Felâketin akabinde, biraz da başımıza gelecekleri tahmin ettiğim için, ucuz fırsatçılıklardan kaçınalım, hâdiseyi siyâsallaştırmayalım diye bir refleks yazısı yazdım... Bunu yapmamın birkaç sebebi vardı… İlki, uzun zamandır kaybettiğimiz mâtem âdâbının gereğiyle alâkalıydı… Hanidir cenâzelerimizi bile taşkın gösterilerle, sloganlarla, alkışlarla kaldırıyoruz. Âdapta olmayan işler bunlar… Çocukluğumdan hatırladığım o vakur, metânet yüklü cenâze törenlerini düşündüğümde fark o kadar net ortaya çıkıyor ki… En başta mevtâya, daha sonra da onun kaybını birinci derecede yaşayan yakınlarına duyulan derin bir saygı dâiresinde, çok defâ sâdece tecrübelilerin kaş göz işâretleriyle, en fazla da fısıltılarla sağlanan sessiz bir işbölümünü, ardından herkesin üzerine düşeni canla başla, lâkin gösterişsiz bir şekilde yapmasını hayranlıkla izlerdim... Hatırladığım ilk cenâze alayını, o zamanlar âilemin yaşadığımız küçük Anadolu vilâyetinin çarşısında görmüştüm. O hareketli, gürültülü çarşının nasıl bir anda derin bir sessizliğe gömüldüğünü, yolun açıldığını, yaşlıların şapkalarını çıkarıp saygı duruşuna geçtiğini, gençlerin, bilhassa da önlükleriyle esnafın dükkânlarından çıkarak tabutu sırayla taşıdıklarını dün gibi hatırlarım… İnsanların ellerini açtığını, dudaklarının kıpırdağını, dua okuduklarını da hatırlıyorum. Ama bugünlerde olduğu gibi bağırıp tekbir getiren olmazdı… Bu asil hasletlerimizi kaybettik… Asırların tecrübesinden süzülen bu geleneklere ilk darbeyi siyâsal-ideolojik cenâzeler vurdu. 1968 ve 1978’li “siyâsal şehitler”, sağcısıyla, solcusuyla son yolculuklarına sloganlarla, marşlarla uğurlanırlardı... Daha ilerideki zamanlarda içi, kötü, zorlama edebiyatlarla doldurulmaya çalışılan beyânatlı, alkışlı, taşkın tuhaf cenâze törenlerine şâhit olmaya başladık. Cenâzeler, elbette asıl acı sâhiplerini tenzih ederim, kalanların ve etraftakilerin gösteri ve gösteriş sâhalarına dönüştü.

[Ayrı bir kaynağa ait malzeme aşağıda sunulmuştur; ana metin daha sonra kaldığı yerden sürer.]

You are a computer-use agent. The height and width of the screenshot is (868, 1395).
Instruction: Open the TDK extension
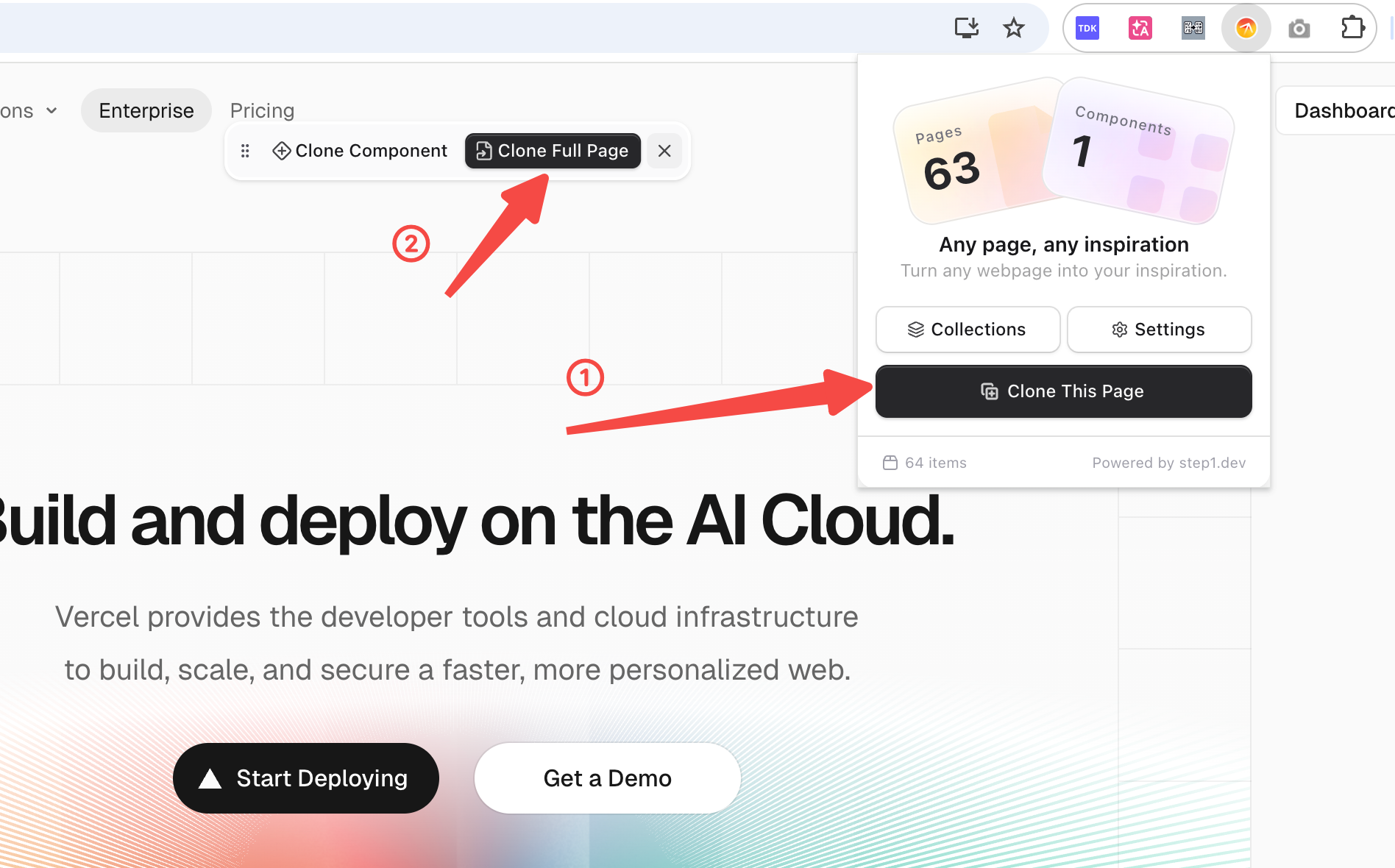pyautogui.click(x=1087, y=28)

Maraş Depremi olarak târihe geçen felâket, tekmil Türkiye’yi bir cenâze evine dönüştürdü. Nasıl ki depremin bir merkez üssü varsa, yaşanan acıların da bir merkez üssü var. En yıkıcı ve yakıcı noktada bulunanlar çocuklarını kaybeden anneler ve babalardır. (Allah kimseye yaşatmasın)… Daha sonra sırasıyla annelerini, babalarını, kardeşlerini, akrabalarını, dostlarını, arkadaşlarını kaybedenlerdir acının merkez üssü… Medya bizlere yaşanan acıları sâdece haber vermiyor, en ince ayrıntısına kadar gösteriyor da… Bir seviyeye kadar buna şükran duyuyoruz. Ama burada ölçü tutturmak zor. Bir seviyeden itibâren bu aktarım süreçleri doz aşımına uğrayabiliyor. Sanki kanallar arasında, kim daha duygusal bir kare yakalayacak yarışı başlıyor. Sosyal medya ise o kaotik, anomik taraflarıyla, tekmil hastalıklarıyla felâket içinde bir felâkete dönüşebiliyor…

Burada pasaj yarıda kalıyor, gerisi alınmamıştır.